This Also Happened the Last 2 Times Before Stocks Crashed…”Financial Engineering Backfires”

Monday, April 18, 2016
By Paul Martin

by Wolf Richter
WolfStreet.com
April 18, 2016

Something that happened just before the prior two market crashes, and the recessions that accompanied them, including the Great Recession, is happening again: the boom in financial engineering is starting to backfire against the companies doing it.

Their credit ratings are getting slashed, and their borrowing costs are therefore rising, even while they need newly borrowed money to buy back even more shares to keep the charade going. Until the music stops.

Downgrades ascribed to “shareholder compensation,” as Moody’s calls share buybacks and dividends, have been soaring, according to John Lonski, Chief Economist at Moody’s Capital Markets Research. The moving 12-month sum of Moody’s credit rating downgrades of US companies, jumped from 32 in March 2015, to 48 in December 2015, and to 61 in March 2016, nearly doubling within a year.

The last time the number of downgrades attributed to financial engineering reached 61 was in early 2007. It would hit its peak of 79 in mid- 2007, a few months before the beginning of the Great Recession in Q4 2007. At the time, stocks were on the verge of commencing their epic crash.

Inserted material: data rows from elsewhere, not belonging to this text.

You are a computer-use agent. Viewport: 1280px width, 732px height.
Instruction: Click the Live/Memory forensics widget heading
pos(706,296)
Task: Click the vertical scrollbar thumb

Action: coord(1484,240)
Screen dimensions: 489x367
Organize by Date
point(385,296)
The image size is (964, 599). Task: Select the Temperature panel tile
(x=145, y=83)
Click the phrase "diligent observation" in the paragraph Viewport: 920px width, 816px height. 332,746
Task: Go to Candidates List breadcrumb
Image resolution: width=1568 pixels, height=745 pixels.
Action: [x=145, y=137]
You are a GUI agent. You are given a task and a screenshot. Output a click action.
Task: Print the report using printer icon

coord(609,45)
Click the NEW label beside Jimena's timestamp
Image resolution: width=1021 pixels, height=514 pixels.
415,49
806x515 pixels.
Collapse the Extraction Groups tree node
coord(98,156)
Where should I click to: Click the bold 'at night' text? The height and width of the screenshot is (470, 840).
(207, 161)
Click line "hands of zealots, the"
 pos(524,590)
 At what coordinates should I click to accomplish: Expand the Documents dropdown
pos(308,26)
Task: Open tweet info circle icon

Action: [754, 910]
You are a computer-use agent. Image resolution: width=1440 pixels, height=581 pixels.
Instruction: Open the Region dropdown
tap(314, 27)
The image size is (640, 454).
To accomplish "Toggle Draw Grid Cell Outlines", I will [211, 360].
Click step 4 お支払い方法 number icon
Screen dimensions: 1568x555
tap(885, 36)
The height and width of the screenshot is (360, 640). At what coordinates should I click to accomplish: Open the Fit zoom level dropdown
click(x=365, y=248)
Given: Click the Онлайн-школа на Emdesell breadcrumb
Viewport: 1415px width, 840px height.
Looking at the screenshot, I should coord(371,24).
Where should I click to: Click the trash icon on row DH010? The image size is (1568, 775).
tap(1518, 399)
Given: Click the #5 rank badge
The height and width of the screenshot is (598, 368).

And there’s a reason for the link.

Companies buying back their own shares, often with borrowed money, are a big force in pushing up stock prices. Unlike other buyers, whether humans or algorithms, corporations are trying to be the high bidder. Their goal is not to buy low and sell high. Their goal is to push up their share prices. In this ingenious manner, they have become the relentless and dumb bid with near limitless means (borrowed money) – exactly what a stock market needs in order to soar beyond all reason.